Saturday, March 13, 2010

Roadkill Marketing

My Twitter and Facebook networks saw me throw a hissy fit this week when I proclaimed a strong negative reaction to a short cartoon marketing video. I'm not reposting a link to it, figuring I've probably already driven more traffic to it than they ever expected.

The final scene showed a little cartoon humanoid hit a brick wall at high speed, shattering the wall, pancaking him/herself and splattering on the ground, only to be gawked at by his fellow humanoids. The point was to explain how to make your digital mailroom more compliant with regulations.

Oh, I get it. Nice little piece of content there... shame if anything were to happen to it.

Now there were a couple of defenders of the piece, appreciating the unique approach, liking the graphics, and in that respect I agree. If nothing else, debate got stirred - not a bad outcome for a marketer.

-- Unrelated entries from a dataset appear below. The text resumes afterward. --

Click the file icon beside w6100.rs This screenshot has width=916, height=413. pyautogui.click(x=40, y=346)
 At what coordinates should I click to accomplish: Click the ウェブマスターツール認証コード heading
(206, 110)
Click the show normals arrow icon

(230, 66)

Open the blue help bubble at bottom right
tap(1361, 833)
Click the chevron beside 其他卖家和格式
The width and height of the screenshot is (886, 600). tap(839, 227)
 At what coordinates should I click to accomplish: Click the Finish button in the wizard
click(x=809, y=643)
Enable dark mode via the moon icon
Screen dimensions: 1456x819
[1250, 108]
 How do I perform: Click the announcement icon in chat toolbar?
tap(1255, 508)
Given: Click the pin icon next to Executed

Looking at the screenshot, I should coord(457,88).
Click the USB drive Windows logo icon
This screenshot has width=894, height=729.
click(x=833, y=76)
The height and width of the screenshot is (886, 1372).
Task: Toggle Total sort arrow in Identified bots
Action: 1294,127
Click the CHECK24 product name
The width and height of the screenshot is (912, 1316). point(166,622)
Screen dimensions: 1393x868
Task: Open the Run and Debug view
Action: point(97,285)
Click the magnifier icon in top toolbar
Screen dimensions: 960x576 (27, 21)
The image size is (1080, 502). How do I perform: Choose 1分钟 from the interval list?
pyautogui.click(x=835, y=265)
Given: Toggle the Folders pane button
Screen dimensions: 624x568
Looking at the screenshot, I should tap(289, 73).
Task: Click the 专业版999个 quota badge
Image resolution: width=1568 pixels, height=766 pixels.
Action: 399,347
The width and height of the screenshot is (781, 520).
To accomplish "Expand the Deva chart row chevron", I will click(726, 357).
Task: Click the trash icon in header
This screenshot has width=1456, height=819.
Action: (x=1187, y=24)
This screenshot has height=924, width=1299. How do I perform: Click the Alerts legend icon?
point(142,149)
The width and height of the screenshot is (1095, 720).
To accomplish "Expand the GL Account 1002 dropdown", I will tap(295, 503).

But it played to the most wretched message of Fear. This is what has disturbed me greatly over the past few years about the evolution of the Compliance message in ECM. It smacks of veiled threat, assuring your personal or professional damage if you don't buy a certain tool. The message encourages rigidity and conformity when what successful businesses need today is agility, critical thinking and the courage to toss out broken stupid processes. It's why the "New ROI = Risk of Incarceration" LOL line wasn't actually funny after 10,000th vendor repeated it.

Seriously, aren't companies sick and tired of the scare tactics yet? Where's a vendor with grace and vision and shares this optimism with their customers and partners?

Compliance is an outcome of doing good business. It's not an objective in itself. It can't be. Other than for vendors and consultants who thrive on selling fear.

1 comment:

  1. Cheryl, you are not alone in your despair. I sat in a town hall session at a conference this past May (you know, you were there) where the only argument that I heard for doing good information management offered by the panel was to facilitate compliance. It made me sad at first, then I moved on to quite irked.

    I used to shrug it off as, "well, at least they're trying", but honestly it's starting to offend me. It's offensive to those of us who's primary goal for information management is to make our companies stronger and better by facilitating collaboration, leveraging information to generate competitive advantage, making our co-worker's day less about trudgery and filing and more about productivity and innovation.

    You nailed it - compliance is an outcome of doing the right stuff up front. An important outcome, sure, but an outcome nonetheless.